Alla luce degli ultimi avvenimenti, viene il sospetto che nella lotta al terrorismo islamico abbiamo commesso dei grossi sbagli. Abbiamo concentrato i nostri sforzi in Afghanistan, da cui i big di Al Qaida sono scappati già da otto anni nel vicino Pakistan e dove i principali capi talebani assicurano (non sappiamo, peraltro, quanto in buona fede) di non rappresentare una minaccia per l'Occidente, mentre abbiamo permesso quasi senza reagire che l'organizzazione di Bin Laden mettesse le radici in nuovi santuari, lo Yemen, la Somalia, il Maghreb, da cui è di nuovo in grado di attaccare tutto il mondo. Impegniamo 160.000 soldati, a costi iperbolici e continue perdite umane, nelle montagne dell'Asia centrale a caccia di un nemico che è sì legato ad Al Qaida, ma combatte anche per fini nazionali, e tardiamo a prendere atto che ormai il pericolo di un nuovo 11 settembre, di una nuova Londra o una nuova Madrid viene da tutt'altra parte, spesso addirittura dall'interno delle nostre società. Come ha detto Roberto Maroni nell'intervista in cui ha riferito di «segnali preoccupanti anche in Italia», siamo ormai al «terrorismo in franchising», a cellule che si formano quasi spontaneamente sul territorio, attraverso le quali - vedi il caso Milano - immigrati in apparenza tranquilli e bene integrati decidono di trasformarsi in bombe umane.

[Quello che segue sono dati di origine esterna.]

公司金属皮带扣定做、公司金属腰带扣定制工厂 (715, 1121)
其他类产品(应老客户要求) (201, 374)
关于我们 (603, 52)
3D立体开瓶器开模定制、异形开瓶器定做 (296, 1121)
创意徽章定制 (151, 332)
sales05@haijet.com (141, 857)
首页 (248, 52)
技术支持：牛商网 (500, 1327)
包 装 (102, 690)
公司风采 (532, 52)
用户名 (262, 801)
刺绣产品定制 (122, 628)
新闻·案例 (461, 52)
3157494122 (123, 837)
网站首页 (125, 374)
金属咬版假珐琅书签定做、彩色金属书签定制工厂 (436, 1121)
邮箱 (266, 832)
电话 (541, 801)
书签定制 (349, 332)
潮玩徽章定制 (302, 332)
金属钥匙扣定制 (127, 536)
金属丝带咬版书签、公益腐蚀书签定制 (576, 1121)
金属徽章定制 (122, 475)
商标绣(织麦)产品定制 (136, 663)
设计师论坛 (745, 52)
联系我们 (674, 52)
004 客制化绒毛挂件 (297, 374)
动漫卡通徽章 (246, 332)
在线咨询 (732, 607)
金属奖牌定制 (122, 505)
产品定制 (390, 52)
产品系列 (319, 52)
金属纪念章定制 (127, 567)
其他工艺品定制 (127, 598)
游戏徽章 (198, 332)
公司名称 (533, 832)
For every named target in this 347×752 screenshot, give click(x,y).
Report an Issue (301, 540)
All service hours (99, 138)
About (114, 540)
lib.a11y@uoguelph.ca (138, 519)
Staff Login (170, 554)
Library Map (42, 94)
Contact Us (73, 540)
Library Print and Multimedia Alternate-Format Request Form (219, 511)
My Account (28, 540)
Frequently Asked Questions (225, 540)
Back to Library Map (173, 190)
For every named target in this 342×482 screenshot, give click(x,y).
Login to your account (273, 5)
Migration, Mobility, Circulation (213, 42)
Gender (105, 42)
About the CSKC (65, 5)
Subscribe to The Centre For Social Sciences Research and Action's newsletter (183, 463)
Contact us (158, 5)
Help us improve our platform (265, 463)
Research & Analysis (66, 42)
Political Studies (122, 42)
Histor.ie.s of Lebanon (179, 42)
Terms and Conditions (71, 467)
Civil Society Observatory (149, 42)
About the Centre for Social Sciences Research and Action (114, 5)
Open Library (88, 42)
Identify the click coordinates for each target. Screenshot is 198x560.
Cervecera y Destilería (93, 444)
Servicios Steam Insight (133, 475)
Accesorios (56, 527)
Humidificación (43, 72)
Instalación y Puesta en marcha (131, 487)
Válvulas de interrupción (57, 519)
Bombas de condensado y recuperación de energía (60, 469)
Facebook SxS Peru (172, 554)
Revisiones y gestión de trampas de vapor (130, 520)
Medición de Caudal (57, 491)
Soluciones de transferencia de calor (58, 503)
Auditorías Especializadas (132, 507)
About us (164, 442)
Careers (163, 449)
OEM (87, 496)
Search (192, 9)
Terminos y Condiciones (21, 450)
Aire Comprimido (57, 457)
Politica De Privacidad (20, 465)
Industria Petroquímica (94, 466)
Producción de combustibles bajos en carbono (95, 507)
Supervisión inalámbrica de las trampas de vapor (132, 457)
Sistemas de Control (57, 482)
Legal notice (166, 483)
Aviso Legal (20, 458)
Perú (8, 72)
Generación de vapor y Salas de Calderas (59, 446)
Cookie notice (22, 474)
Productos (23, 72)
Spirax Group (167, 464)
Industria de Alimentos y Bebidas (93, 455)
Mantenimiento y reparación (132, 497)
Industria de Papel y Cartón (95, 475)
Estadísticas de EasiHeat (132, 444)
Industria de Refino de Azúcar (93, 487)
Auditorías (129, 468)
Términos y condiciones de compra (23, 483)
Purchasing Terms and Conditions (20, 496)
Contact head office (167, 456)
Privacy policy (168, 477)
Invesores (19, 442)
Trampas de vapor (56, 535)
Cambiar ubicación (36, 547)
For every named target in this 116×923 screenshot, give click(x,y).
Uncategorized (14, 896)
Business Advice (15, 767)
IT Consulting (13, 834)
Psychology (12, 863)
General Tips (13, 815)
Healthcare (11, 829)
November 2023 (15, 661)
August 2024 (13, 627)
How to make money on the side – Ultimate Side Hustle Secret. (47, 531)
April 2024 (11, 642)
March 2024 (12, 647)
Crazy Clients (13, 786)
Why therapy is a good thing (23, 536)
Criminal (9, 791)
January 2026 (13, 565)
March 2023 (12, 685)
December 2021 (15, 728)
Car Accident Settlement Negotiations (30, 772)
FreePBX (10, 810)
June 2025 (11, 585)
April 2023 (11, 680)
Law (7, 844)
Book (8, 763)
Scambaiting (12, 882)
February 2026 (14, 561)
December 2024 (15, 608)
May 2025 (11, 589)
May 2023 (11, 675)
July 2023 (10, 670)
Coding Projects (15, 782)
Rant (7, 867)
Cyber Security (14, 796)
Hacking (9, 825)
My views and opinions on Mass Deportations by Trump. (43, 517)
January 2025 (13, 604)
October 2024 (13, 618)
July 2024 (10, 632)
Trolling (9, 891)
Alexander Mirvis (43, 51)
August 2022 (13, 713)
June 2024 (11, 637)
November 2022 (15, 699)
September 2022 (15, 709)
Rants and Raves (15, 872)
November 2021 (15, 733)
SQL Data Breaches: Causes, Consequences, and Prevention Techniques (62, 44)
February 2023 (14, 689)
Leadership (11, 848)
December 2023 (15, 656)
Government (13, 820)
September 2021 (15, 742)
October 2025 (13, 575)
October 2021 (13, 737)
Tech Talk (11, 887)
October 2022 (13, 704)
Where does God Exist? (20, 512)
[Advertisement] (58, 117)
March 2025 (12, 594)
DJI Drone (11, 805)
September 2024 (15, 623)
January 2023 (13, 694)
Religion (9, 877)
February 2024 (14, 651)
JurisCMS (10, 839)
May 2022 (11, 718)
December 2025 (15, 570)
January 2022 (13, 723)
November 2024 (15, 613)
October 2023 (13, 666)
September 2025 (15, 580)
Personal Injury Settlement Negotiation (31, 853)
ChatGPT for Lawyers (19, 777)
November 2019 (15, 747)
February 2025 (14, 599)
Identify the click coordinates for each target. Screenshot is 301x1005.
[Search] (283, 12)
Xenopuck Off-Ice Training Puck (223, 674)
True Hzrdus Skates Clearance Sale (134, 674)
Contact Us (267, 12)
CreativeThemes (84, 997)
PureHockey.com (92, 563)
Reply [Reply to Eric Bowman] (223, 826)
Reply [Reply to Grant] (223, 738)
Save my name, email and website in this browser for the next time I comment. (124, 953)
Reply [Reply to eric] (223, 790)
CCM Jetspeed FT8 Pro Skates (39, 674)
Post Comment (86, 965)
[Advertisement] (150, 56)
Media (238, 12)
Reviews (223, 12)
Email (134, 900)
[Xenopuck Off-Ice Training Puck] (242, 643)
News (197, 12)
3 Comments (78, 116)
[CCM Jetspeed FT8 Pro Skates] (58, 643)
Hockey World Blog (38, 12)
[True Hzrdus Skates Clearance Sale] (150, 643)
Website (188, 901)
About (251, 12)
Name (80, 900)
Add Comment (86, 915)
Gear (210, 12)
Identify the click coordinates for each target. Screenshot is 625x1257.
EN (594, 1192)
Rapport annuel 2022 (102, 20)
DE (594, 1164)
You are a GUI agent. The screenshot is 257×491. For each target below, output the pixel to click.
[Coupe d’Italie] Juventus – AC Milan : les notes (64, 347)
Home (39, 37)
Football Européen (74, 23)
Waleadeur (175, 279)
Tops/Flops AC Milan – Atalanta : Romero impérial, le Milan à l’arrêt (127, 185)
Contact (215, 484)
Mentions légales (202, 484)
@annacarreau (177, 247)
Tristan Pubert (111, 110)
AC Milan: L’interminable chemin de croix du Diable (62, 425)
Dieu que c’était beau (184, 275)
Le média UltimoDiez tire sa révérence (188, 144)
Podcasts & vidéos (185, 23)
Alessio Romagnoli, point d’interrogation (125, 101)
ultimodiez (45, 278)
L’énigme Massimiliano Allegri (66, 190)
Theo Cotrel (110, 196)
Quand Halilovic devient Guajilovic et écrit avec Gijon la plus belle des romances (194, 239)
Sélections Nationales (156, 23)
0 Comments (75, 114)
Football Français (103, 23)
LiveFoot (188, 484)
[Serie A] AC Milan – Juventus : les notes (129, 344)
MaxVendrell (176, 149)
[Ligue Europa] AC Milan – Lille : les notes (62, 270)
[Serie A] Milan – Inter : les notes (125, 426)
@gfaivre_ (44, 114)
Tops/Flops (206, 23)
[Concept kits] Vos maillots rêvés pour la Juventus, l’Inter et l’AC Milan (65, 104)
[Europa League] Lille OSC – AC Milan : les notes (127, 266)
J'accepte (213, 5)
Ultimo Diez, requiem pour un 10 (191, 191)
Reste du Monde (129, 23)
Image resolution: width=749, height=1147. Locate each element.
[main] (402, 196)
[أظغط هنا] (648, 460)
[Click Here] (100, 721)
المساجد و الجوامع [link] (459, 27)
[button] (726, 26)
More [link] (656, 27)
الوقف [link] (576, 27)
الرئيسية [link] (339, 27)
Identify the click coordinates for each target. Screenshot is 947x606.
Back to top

Intanto, nonostante tutte le precauzioni prese, non sappiamo bene chi, tra quelli che entrano clandestinamente in Italia e quelli che vi vengono accolti sotto i vari programmi di protezione, sia un «terrorista potenziale», cioè uno che viene nel nostro Paese con cattive intenzioni. Già sei mesi fa (il 6 luglio, per la precisione) ho segnalato che la geografia di Al Qaida stava cambiando, perché molti combattenti arabi, ceceni e uzbechi al servizio dello sceicco del terrore stavano lasciando le zone tribali del Pakistan - per la prima volta attaccate dall'esercito di Islamabad - per trasferirsi in altri scacchieri da cui operare con maggiore sicurezza e impunità. Adesso cominciamo a vederne le conseguenze: l'attentato al volo Amsterdam-Detroit è stato ordito e organizzato nello Yemen; gli Shebab, in controllo di tutta la parte meridionale del Paese, stanno richiamando e indottrinando giovani somali emigrati in Occidente e ormai dotati di passaporto americano, inglese o italiano perché ci attacchino in casa nostra; Al Qaida nel Magreb, l'ex Gruppo salafita per la predicazione e il combattimento (di cui Paesi della UE accolsero, ai tempi della guerra civile in Algeria, alcuni esponenti come rifugiati politici!), sta ricostituendo la sua rete di complicità in Europa in vista di estendere il suo raggio d'azione dall'Algeria e dalla Mauritania alla Francia e, possibilmente, a Italia e Spagna.
Questa evoluzione di Al Qaida, dove Bin Laden (ammesso che sia vivo) rimane il sovrano, ma i vari feudatari sono sempre più autonomi e potenti, ci impone di rivedere la nostra strategia. Finora Obama si è concentrato sulla «guerra di necessità» in Afghanistan, che va certamente vinta per evitare un rilancio anche propagandistico e psicologico della Jihad mondiale, ma non serve a eliminare l'organizzazione nel suo insieme; ha invece trascurato quella «guerra globale al terrorismo», che era la priorità di Bush. Ora sembra tornare sui suoi passi, tanto che lo smantellamento di Guantanamo è rinviato alle calende greche per evitare di rimandare ben 92 prigionieri proprio nello Yemen e l'amministrazione si appresta a una intensificazione della caccia ai terroristi mediante i droni e le forze speciali ovunque si trovino, senza tanti riguardi per la sovranità dei Paesi interessati. È un passo nella direzione giusta, ma va fatto in fretta, prima che altri attentati, riusciti o anche falliti, diffondano di nuovo il panico nel mondo occidentale.